I recently read Blue Highways by William Least Heat Moon and it’s the perfect example of a book with a speed limit.  Slow down, pass with care, deer crossing ahead.  A paradox, because it is a broad, multi-laned road with no posted limits.  But zipping through it would be to miss everything.  Autobiographical in the sense that Heat Moon is the narrator and the trip recorded was his hegira around the continental United States—but not in the sense that it is about him.  While it is impossible that his own self and life could be kept entirely out, it’s about the road and its impact on the traveler he was.  The main character is the journey.  The sights along the way demand attention.  You do not speed read a book like this, which is reflected in the stated purpose of his travels on the back roads, state highways, and some seldom-used tracts in parts of the country most of us have no idea exist.  If you want to go fast, take the superhighways.  And see nothing.

But if you’re interested in landscape, in impressions of setting on character, on the topography of perception and topology of awareness…

That’s the kind of book I intend to talk about here.

Another rule of the road for me is going to be the advocacy of writers and of local bookstores.  Writers do what they do because they—most of them—love it.  It can be a difficult relationship, to be sure, but the deeper the love the better the result.  Which by extension invites the further relationship with the reader.  Where you first meet is actually important.  Buying from big chains is like engaging a series of one-night-stands.  Buy your books locally, get to know your bookseller, and by extension support the writer.

More on that later.

As to the kinds of books I love to read and which I’ll write about here, well…I said I am a slow reader.  Once, back in high school, I took a speed reading course.  By the time I graduated high school I was reading about 2500 words a minute.  I could go through an average sized book in an evening if I wanted.  I read a lot of  books that way.

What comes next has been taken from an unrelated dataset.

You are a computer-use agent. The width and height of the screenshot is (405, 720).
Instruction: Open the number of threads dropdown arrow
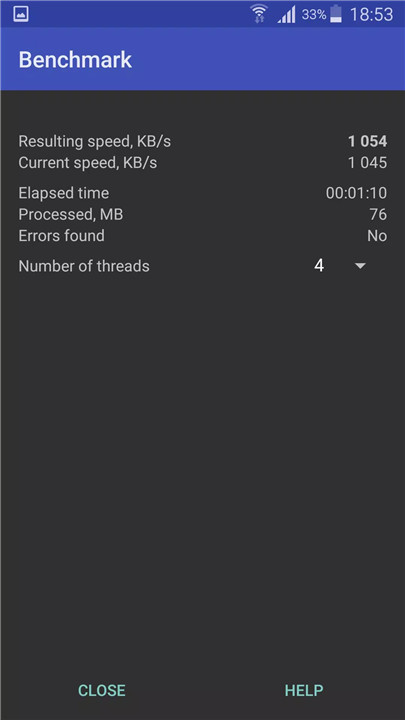coord(360,266)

What I did not have was very much fun.  I slowed down intentionally.  It occasionally takes me an inordinate length of time to read a book.  I get through about 70 to 80 a year, cover to cover, and I’m usually reading 3 or 4 simultaneously.

Which means I am not “current.”  The last book I finished was Gore Vidal’s Lincoln, which was published back in 1984.  I finished it just before the New Year.  It, too, demanded careful reading and I took my time.  Point being, I am irretrievably “behind” in my reading and will likely remain so—largely without regret or much feeling that it’s causing me any harm.

But I do read new books now and then and I may read more for the purposes of this column.

Another caveat:  I make a distinction between “like” and “good.”  There are plenty of books we read that we like but which, by any metric of craft or art, are not especially good.  I read Edgar Rice Burrough’s John Carter of Mars novels when I was a kid and I really, really liked them.  From time to time, I pick one up again and I find I still like them, but I can’t say they’re very good.  On the other hand, I read James Joyce’s Ulysses and have no hesitancy at all declaring it to be not only a good book but a great one—but I didn’t particularly like it.  I will do my best to state my prejudice in this regard when it seems relevant.

To be sure, if I write about it here, it meant something to me.  It had an impact.  It was a worthwhile journey.  But none of us ever really go down the same road, even if we get on at the same ramp.  My journey won’t be the same as anyone else’s.

And isn’t that the very best thing about good books?